Some sales are better than no sales at all, for the sellers. Competitive disadvantage may compel many businesses to adapt to the flexible pricing (often reduction). Nonetheless, flexible pricing strategy offers many advantages to any business.

  • It increases sales revenue by adopting dynamic price changes.
  • It helps in customer retention with price negotiations.
  • It helps maximize value to customer services by negotiating prices.
  • Offers a flexible pricing approach that increases seasonal and market driven sales.
  • Helps stay competitive with market pricing changes.

Disadvantages of Flexible Pricing

Flexible pricing business model may not be suitable for all industries. Some companies look for brand differentiation, where price flexibility may not seem a wise choice. Flexible pricing business model have some disadvantages too:

  • It is difficult to offer flexible pricing for high-end brands and companies with competitive markets.
  • It may be daunting task for a business to offer different prices for the same line of products.
  • Offering flexible prices to small business buyers or with low volumes sales is often difficult.
  • E-commerce platforms may receive bad customer reviews for offering different prices in different regions.
  • It does not guarantee increased profits as it focuses on increasing sales volumes.

Examples

Many international brands in hospitality, airlines, and construction industries adapt the flexible pricing strategy. For example, the Hilton hotels and resorts will provide flexible prices to their customers depending on the choice of the booking room and amenities.

In e-commerce, platforms like Amazon have adopted flexible pricing strategies.

_ _ _ _ _ _ _

# Activities:
1. In the passage on flexible pricing, what determines the flexible prices that Hilton hotels and resorts offer their customers?
2. List every disadvantage of flexible pricing given in the bulleted list of the passage on flexible pricing.
The entries that follow have no connection to the passage on flexible pricing.

[Entries drawn from a collection]
_ _ _ _ _ _ _

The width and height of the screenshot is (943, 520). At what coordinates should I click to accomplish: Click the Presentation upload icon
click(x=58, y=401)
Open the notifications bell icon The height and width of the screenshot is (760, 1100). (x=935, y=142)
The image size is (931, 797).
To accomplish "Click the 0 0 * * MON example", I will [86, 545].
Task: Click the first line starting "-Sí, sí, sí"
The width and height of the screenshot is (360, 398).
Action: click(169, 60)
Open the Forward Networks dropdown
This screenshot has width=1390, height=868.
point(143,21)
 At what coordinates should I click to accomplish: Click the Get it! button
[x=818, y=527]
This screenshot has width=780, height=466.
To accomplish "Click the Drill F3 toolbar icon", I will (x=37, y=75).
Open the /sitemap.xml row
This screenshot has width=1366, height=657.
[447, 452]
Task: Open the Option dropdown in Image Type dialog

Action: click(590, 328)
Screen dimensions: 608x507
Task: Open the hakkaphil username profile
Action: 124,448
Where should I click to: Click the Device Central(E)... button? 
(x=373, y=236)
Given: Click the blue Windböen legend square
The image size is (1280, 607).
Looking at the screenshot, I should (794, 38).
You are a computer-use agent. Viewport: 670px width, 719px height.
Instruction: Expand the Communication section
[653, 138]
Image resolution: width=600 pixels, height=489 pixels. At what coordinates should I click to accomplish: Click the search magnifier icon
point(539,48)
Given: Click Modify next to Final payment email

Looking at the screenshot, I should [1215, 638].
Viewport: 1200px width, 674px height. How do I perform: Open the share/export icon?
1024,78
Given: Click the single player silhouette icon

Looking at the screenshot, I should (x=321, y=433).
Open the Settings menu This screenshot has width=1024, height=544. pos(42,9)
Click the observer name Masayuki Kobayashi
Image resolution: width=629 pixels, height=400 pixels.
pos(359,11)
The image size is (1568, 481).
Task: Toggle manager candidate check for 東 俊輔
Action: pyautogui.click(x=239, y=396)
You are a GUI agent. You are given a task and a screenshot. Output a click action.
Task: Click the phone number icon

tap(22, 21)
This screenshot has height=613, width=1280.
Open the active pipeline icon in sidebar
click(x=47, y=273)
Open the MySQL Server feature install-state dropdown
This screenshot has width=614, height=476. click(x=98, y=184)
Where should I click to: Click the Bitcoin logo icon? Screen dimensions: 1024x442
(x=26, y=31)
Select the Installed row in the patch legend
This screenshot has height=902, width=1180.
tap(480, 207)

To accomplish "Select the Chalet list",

_ _ _ _ _ _ _

# Solutions by task:
1. The prices depend on the customer's choice of booking room and amenities.

2.
- It is difficult to offer flexible pricing for high-end brands and for companies in competitive markets.
- Offering different prices for the same line of products may be a daunting task for a business.
- Offering flexible prices to small business buyers or with low-volume sales is often difficult.
- E-commerce platforms may receive bad customer reviews for offering different prices in different regions.
- It does not guarantee increased profits, as it focuses on increasing sales volumes.